Chi: Lily
Segni particolari: sono timida, parlo poco
Nemici: le persone nuove
Amici: chiunque rispetti le miei abitudini
Forma: clessidra, circa
Odio: la violenza, i rumori forti
Amo: gli animali
Amerei: essere capace di cambiare il mondo
studio meez |
Mia madre mi mise a dieta per la prima volta all’età di 3 anni. Non funzionò, se avesse funzionato la mia storia sarebbe stata ben diversa. Ho sofferto di obesità dai 3 ai 18 anni. Pranzavo sempre con mia nonna, la quale viveva con noi, e nessuno osava dire nulla riguardo le sue abitudini alimentari, per evitare che si scatenasse il putiferio di malcontento e strilli insensati che accadeva immancabilmente dopo ogni critica che le si muoveva. Così, per il quieto vivere, fui abituata/obbligata a mangiare piatti enormi, malsani e grassissimi sin dalla prima infanzia.
All’asilo e a scuola tutti mi prendevano in giro, non solo i compagni, ma anche l’autista del pulmino. Appena saliva, invece che salutarmi, mi domandava “Ciao Dolores, quanti piatti di pasta hai mangiato oggi in mensa, 5?”. Mi derideva davanti a tutti i bambini, e loro imparavano come si faceva per prendendomi poi in giro loro stessi. Le maestre facevano finta di nulla. Sono cresciuta nel terrore, smisi di parlare al di fuori di casa.
Il mio unico amico era il cibo: trangugiavo quantità industriali di cibo, mangiavo e piangevo, piangevo e mangiavo. Mi facevo schifo. Ero schiava di quel meccanismo.
Un giorno, a 18 anni, mi guardai allo specchio. Pesavo 112 kg per 1.70, portavo una taglia 56. Mi disgustavo. Mi nascondevo dietro enormi camicioni neri, pantaloni informi, felpe che sembravano dei sacchi col cappuccio. Ero invisibile, seppur ingombrante.
Iniziai una dieta, questa volta determinata a portarla avanti. Dimagrivo bene, ma non ero soddisfatta. Un giorno pensai che se avessi smesso di introdurre cibo nel mio corpo, avrei perso peso più velocemente. Iniziai con un periodo di digiuno, però poi, per insistenza di mia madre, ricominciai a mangiare quel poco per farla contenta. Dopo ogni singolo pasto, però, bevevo litri d’acqua, mi mettevo lo spazzolino in gola e vomitavo, mi sentivo bene.

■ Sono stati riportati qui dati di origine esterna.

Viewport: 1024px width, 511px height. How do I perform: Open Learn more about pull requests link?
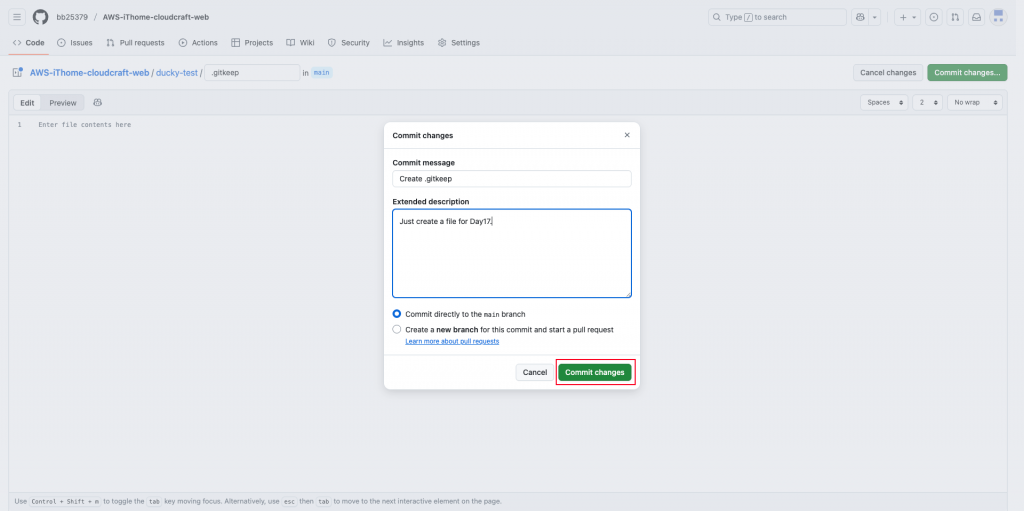coord(452,341)
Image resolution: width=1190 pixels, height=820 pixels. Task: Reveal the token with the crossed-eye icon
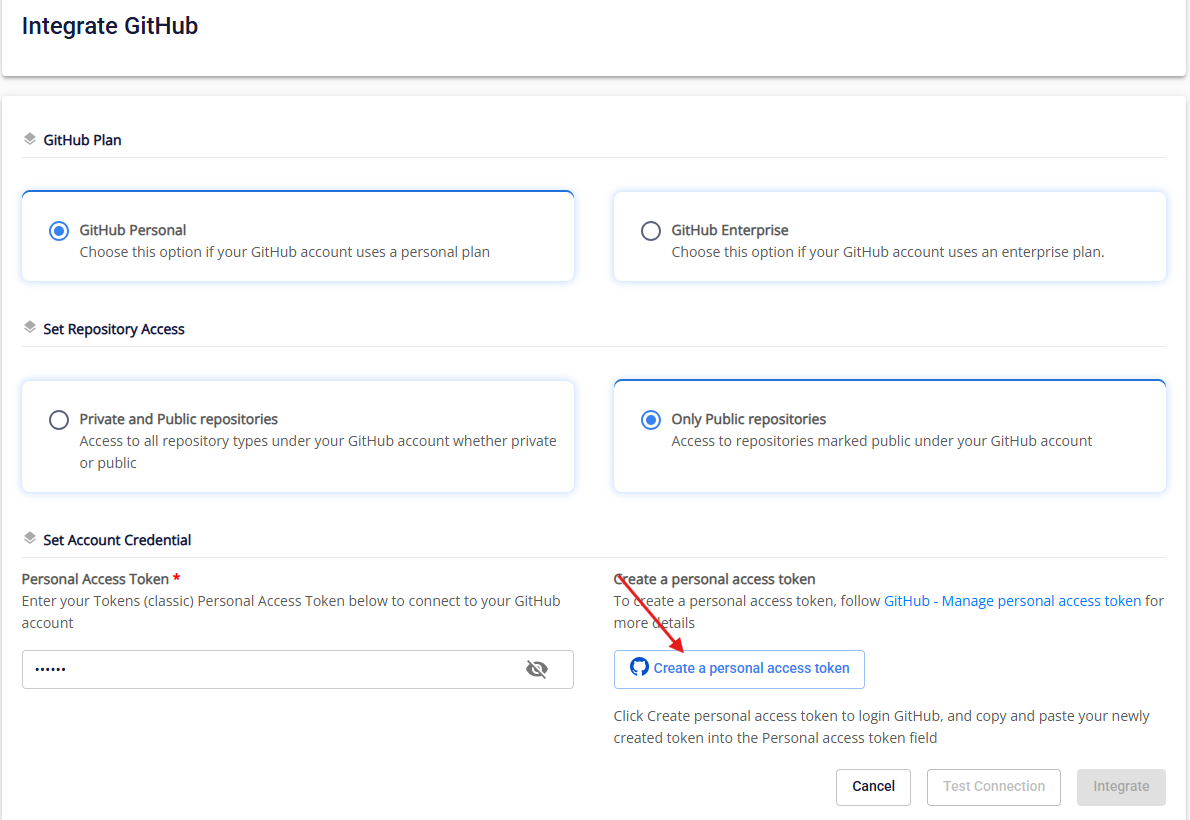[537, 669]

Se ne accorsero alcune mie compagne, poi molti insegnanti, ma chi doveva accorgersene non se ne accorse mai.
Mi guardo ora allo specchio. Peso 42 kg, la taglia 38 mi sta larga, ho le costole e le clavicole bene in vista, come anche le ossa del bacino. Da sotto il mio piccolissimo seno, ora una 1 misura, mentre una volta era una 6 misura, si intravvede la mia gabbia toracica, anche dalla schiena. Ho iniziato a vestirmi nel reparto bambini da quando un paio di pantaloni taglia XS mi si sono sfilati senza che li slacciassi. Non piaccio alle persone, o a me stessa, più di quanto piacessi 70 kg fa, indosso sempre gli stessi vestiti informi, per paura che qualcuno mi guardi e noti quanto sono a disagio. La felpa nera e i pantaloni neri larghi sono la mia armatura come lo erano prima di dimagrire. Il mio colore preferito, però, è sempre stato il bianco, sogno di avere il coraggio di indossarlo un giorno.
Vi chiederete perchè vi ho annoiate con la storia della mia vita: il fatto è che vorrei che il mondo capisse che è importante amarsi, non andare allo sbaraglio, è importante guardare le persone della nostra vita, sia uomini che donne, e farli sentire speciali, perchè chi si sente speciale si ama, e chi si ama è felice. E chi è felice non si distrugge pian piano. Se solo mi fossi sentita amata, accettata, se solo qualcuno avesse avuto voglia di scoprire che dietro quel “Quanti piatti di pasta hai mangiato oggi in mensa?” c’era una persona, se solo io stessa mi fossi amata, ora la mia vita sarebbe senza dubbio più felice.